# My Pussy Stinks!



## chris220480 (Jun 2, 2008)

I have a problem with my cat, in that it won't groom itself and becomes very dirty and smelly. We have resorted to washing her ourselves in the bath using baby shampoo, much to her disgust!

She is approx 4 yrs old, good appetite, active (good mouse catcher), a friendly and content rescue cat. One other thing we have noticed is that for a small cat, she drinks quite a lot, and subsequently, pees a lot.

Can anyone suggest anything I can do to get my cat to keet itself clean and fresh??


----------



## Emstarz (May 20, 2008)

chris220480 said:


> I have a problem with my cat, in that it won't groom itself and becomes very dirty and smelly. We have resorted to washing her ourselves in the bath using baby shampoo, much to her disgust!
> 
> She is approx 4 yrs old, good appetite, active (good mouse catcher), a friendly and content rescue cat. One other thing we have noticed is that for a small cat, she drinks quite a lot, and subsequently, pees a lot.
> 
> Can anyone suggest anything I can do to get my cat to keet itself clean and fresh??

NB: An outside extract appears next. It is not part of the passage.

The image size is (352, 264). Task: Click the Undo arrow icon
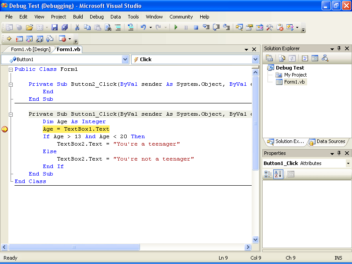tap(143, 27)
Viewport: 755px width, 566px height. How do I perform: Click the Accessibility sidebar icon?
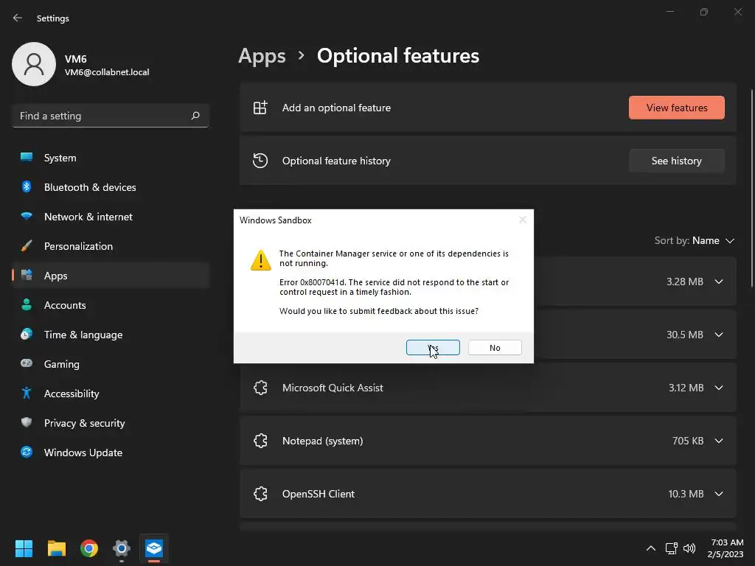(x=27, y=394)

I would take her to the vets...
Lack of hygiene along with drinking a lot and passing a lot of fluids could be a sign that she's under the weather.


----------



## chris220480 (Jun 2, 2008)

This has been going on for about a year. She had a check-up last week at the vets - jabs, etc. Bloods were done - all Ok. The vet suggested she is just lazy!


----------



## kate shipley (May 28, 2008)

its unusual for a cat to be like that, all my cats have been very very vain.


----------



## Emstarz (May 20, 2008)

Ok then - that's good.
I hope someone else has better advice as I'm not to sure. 
I would probably brush her often instead of washing her - I would only wash very occasionally as it will remove natural oils from her coat. Plus there is a chance she doesn't like the baby stuff and it could be adding to the problem of why she won't lick her coat.


----------



## chris220480 (Jun 2, 2008)

Thanks Emily, good common sence advice - will try that.

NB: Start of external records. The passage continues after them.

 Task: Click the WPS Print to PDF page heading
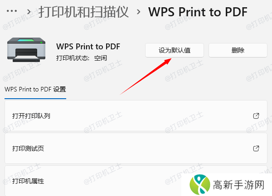click(x=198, y=12)
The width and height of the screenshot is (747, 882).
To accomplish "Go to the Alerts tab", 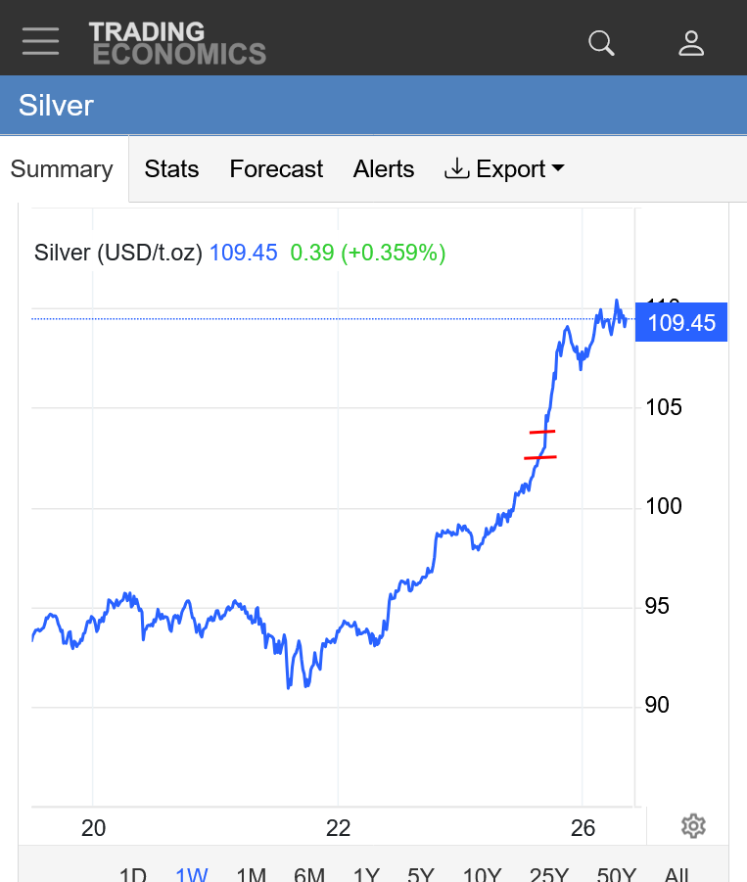I will (384, 169).
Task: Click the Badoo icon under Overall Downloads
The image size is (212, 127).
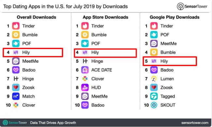Action: 16,70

I wonder if there's a spray that I could use to encourage my cat to lick itself? I must say I haven't seen one. Anyone else.......?


----------



## Emstarz (May 20, 2008)

I've never heard of one...
Maybe you should copyright that idea and get working on it


----------



## Selk67U2 (May 5, 2008)

*Unusual for a cat not to groom, unless poorly. But as you say, you've got all the checks done
Not sure what to suggest really. Baby powder rubbed into the fur left in for a bit, then brushed out is very good for getting rid of oils & smells. You may just have to resign yourself to brushing daily. But then thats not a bad thing, lol.*


----------



## Siamese Kelly (Jan 6, 2008)

Bit left field but maybe try putting some of his/her fav wet food along her sides and paws and see if this helpsI would imagine it's not too nice havin' a smelly pussy


----------



## Guest (Jun 2, 2008)

kate shipley said:


> all my cats have been very very vain.


Mine too, I can't think of anything other than what's already been said apart from, good title!


----------



## Siamese Kelly (Jan 6, 2008)

good title! 
I know-loved it too


----------



## Janee (May 4, 2008)

I know this may sound like an old wives' tale but my grandparents always used to butter the paws of a cat when they took it on holiday so that it would know where to come back to - I suppose the licking 'fixed' the smell of the new place and the butter was a treat.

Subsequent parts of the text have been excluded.